A Common Tag Nucleotide Variant in MMP7 Promoter Increases Risk for Hypertension via Enhanced Interactions With CREB (Cyclic AMP Response Element-Binding Protein) Transcription Factor

Abstract

MMP (matrix metalloproteinase)-7—a potent extracellular matrix degrading enzyme—is emerging as a new regulator of cardiovascular diseases. However, potential contributions of MMP7 genetic variations to hypertension remain unknown. In this study, we probed for the association of a tag single-nucleotide polymorphism in the MMP7 promoter (−181A/G; rs11568818) with hypertension in an urban South Indian population (n=1501). The heterozygous AG genotype significantly increased risk for hypertension as compared with the wild-type AA genotype (odds ratio, 1.60 [95% CI, 1.25–2.06]; P =2.4×10 −4 ); AG genotype carriers also displayed significantly higher diastolic blood pressure and mean arterial pressure than wild-type AA individuals. The study was replicated in a North Indian population (n=949) (odds ratio, 1.52 [95% CI, 1.11–2.09]; P =0.01). Transient transfection experiments using MMP7 promoter-luciferase reporter constructs revealed that the variant −181G allele conferred greater promoter activity than the −181A allele. Computational prediction and structure-based conformational and molecular dynamics simulation studies suggested higher binding affinity for the CREB (cyclic AMP response element-binding protein) to the −181G promoter.

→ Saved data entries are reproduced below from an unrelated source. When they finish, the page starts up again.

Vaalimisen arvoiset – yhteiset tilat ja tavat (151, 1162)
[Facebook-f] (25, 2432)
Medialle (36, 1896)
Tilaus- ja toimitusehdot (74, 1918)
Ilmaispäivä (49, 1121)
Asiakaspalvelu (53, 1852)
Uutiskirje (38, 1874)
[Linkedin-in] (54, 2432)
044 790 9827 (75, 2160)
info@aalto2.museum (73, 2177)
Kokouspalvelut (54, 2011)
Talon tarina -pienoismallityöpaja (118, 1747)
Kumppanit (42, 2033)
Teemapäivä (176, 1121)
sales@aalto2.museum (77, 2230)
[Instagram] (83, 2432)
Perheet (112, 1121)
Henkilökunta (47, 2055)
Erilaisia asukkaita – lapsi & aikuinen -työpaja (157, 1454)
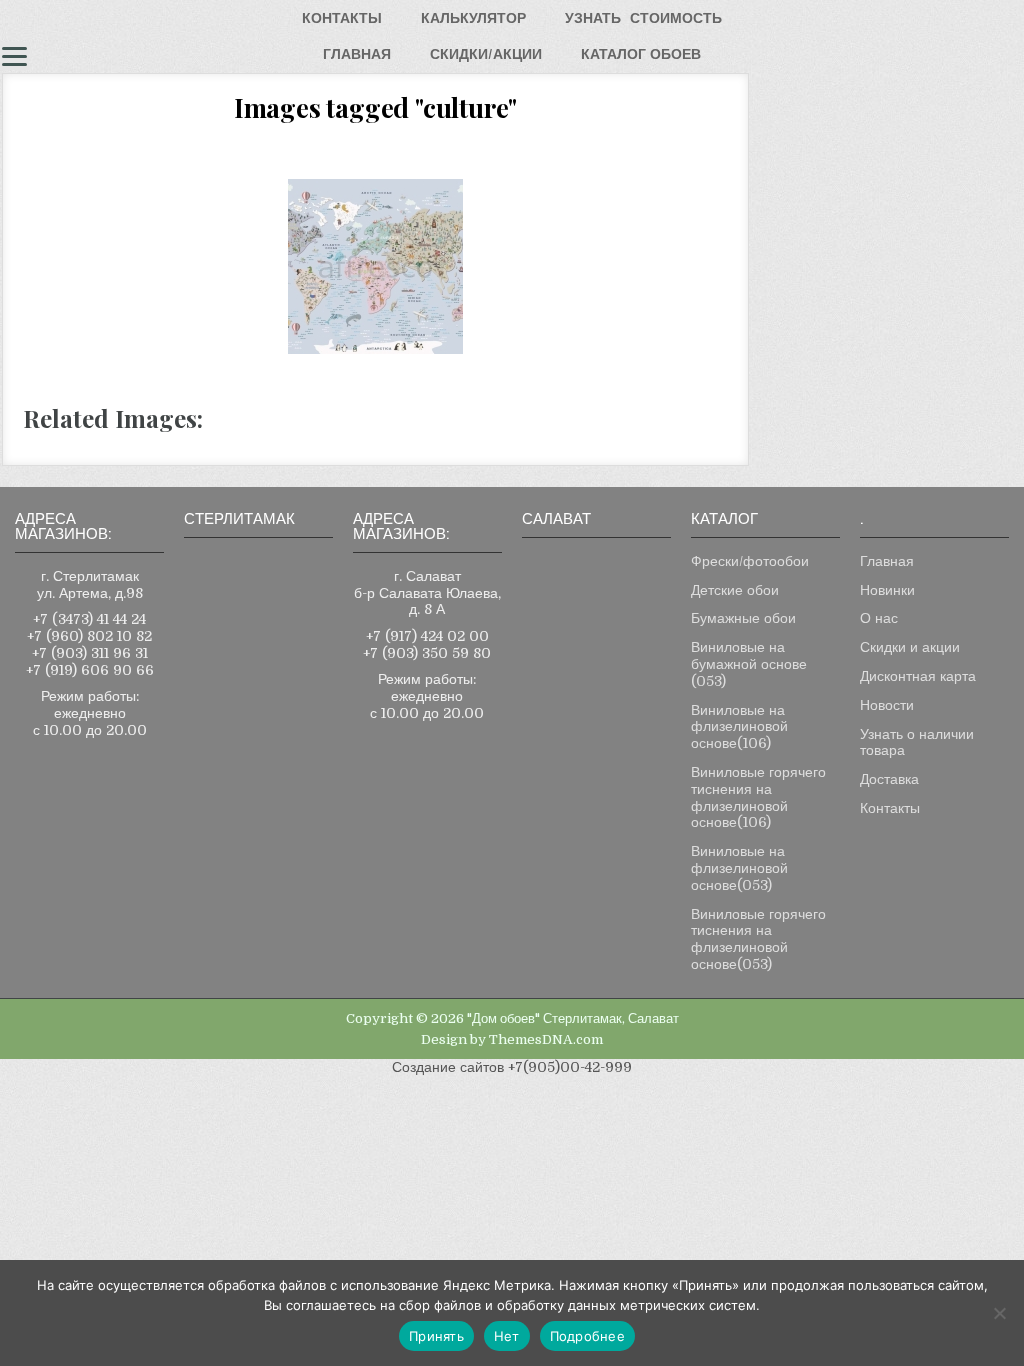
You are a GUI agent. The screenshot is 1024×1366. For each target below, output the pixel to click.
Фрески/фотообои (750, 561)
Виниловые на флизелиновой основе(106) (739, 727)
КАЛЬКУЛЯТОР (473, 18)
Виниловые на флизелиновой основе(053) (739, 868)
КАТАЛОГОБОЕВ (641, 54)
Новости (887, 705)
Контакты (890, 808)
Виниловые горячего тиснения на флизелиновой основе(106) (758, 797)
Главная (887, 561)
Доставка (889, 779)
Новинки (887, 590)
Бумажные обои (743, 618)
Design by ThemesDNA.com (512, 1039)
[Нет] (999, 1313)
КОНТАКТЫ (342, 18)
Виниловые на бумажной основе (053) (749, 664)
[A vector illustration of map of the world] (375, 266)
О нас (879, 618)
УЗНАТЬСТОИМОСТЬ (643, 18)
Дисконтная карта (918, 676)
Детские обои (735, 590)
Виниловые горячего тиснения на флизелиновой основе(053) (758, 939)
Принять (436, 1336)
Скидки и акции (910, 647)
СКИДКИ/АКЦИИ (486, 54)
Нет (507, 1336)
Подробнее (587, 1336)
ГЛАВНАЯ (357, 54)
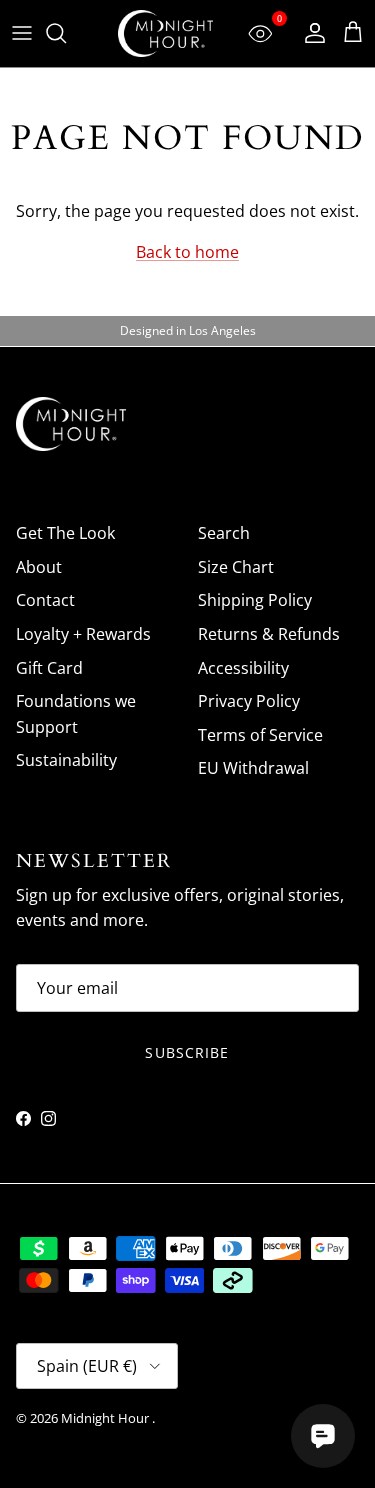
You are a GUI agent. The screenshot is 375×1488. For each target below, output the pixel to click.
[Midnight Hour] (165, 33)
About (39, 567)
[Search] (66, 33)
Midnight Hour (106, 1418)
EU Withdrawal (253, 768)
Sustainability (66, 760)
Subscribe (187, 1052)
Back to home (187, 252)
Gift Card (49, 668)
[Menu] (22, 33)
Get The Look (65, 533)
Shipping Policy (255, 600)
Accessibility (243, 668)
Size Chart (236, 567)
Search (224, 533)
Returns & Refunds (269, 634)
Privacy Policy (249, 701)
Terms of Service (260, 735)
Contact (45, 600)
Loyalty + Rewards (83, 634)
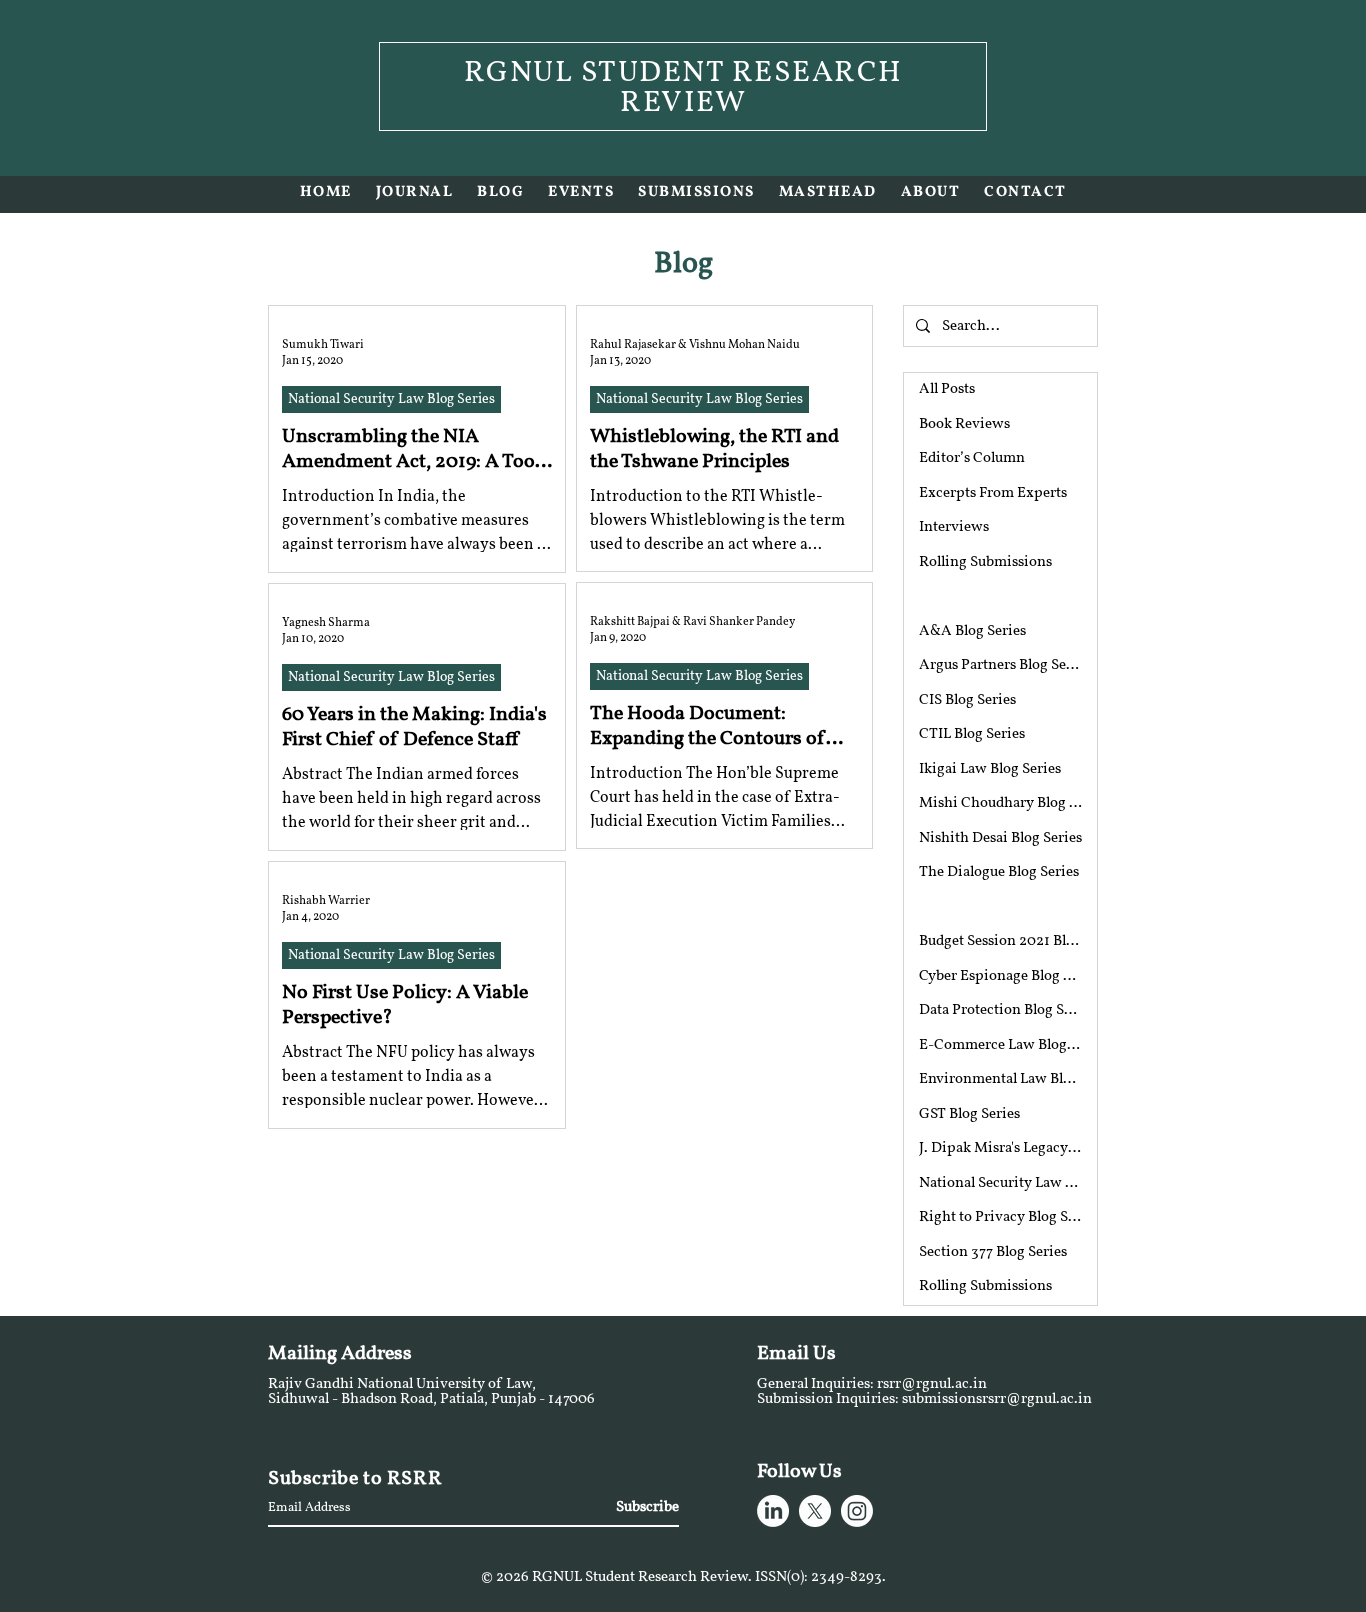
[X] (815, 1511)
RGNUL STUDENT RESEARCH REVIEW (683, 88)
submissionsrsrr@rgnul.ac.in (997, 1399)
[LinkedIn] (773, 1511)
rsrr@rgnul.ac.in (932, 1384)
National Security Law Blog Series (391, 399)
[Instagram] (857, 1511)
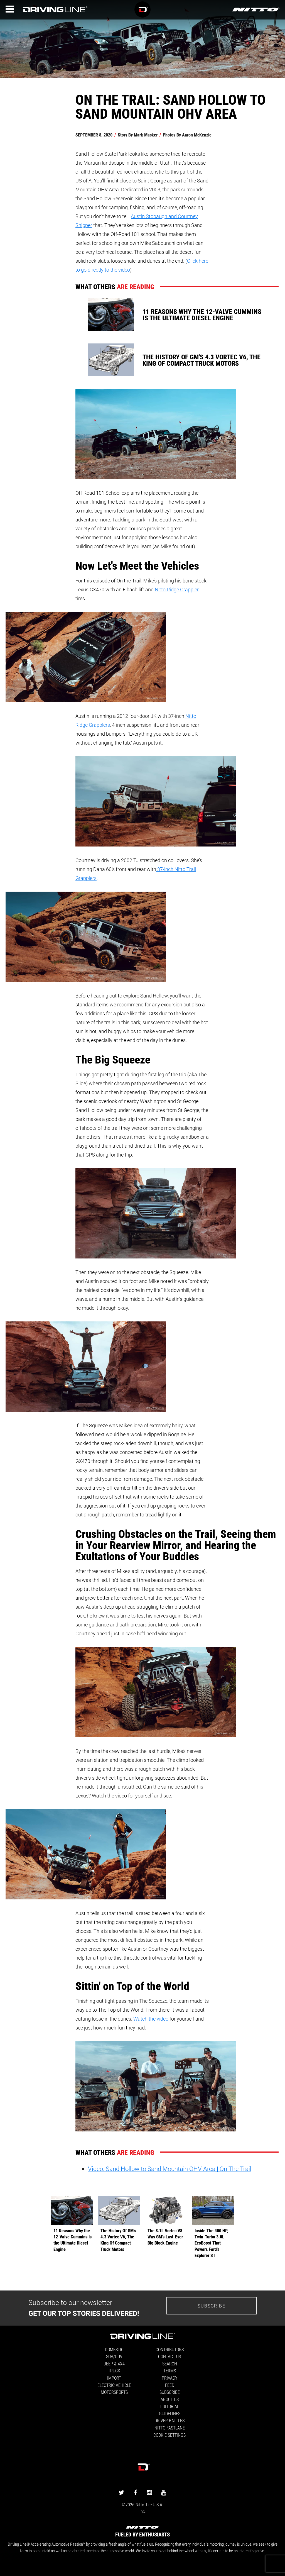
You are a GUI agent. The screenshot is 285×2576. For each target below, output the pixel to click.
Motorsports (114, 2392)
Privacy (169, 2378)
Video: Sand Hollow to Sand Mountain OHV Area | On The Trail (169, 2169)
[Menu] (10, 9)
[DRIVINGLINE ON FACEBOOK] (135, 2492)
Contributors (170, 2349)
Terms (169, 2370)
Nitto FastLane (169, 2428)
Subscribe (211, 2306)
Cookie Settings (169, 2435)
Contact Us (169, 2356)
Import (114, 2378)
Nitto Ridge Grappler (177, 589)
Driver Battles (169, 2420)
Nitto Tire (144, 2504)
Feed (169, 2385)
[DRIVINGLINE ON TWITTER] (121, 2492)
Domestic (114, 2349)
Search (169, 2364)
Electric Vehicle (114, 2385)
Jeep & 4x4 (114, 2364)
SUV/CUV (114, 2356)
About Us (170, 2399)
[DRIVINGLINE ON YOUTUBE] (163, 2492)
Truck (114, 2370)
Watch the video (150, 2018)
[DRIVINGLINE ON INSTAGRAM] (149, 2492)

In corroboration, overexpression/downregulation of CREB and chromatin immunoprecipitation experiments provided convincing evidence for stronger binding of CREB with the −181G promoter. The −181G promoter also displayed enhanced responses to hypoxia and epinephrine treatment. The higher promoter activity of −181G allele translated to increased MMP7 protein level, and MMP7 − 181AG heterozygous individuals displayed elevated plasma MMP7 levels, which positively correlated with blood pressure. In conclusion, the MMP7 A-181G promoter polymorphism increased MMP7 expression under pathophysiological conditions (hypoxic stress and catecholamine excess) via increased interactions with CREB and enhanced the risk for hypertension in its carriers.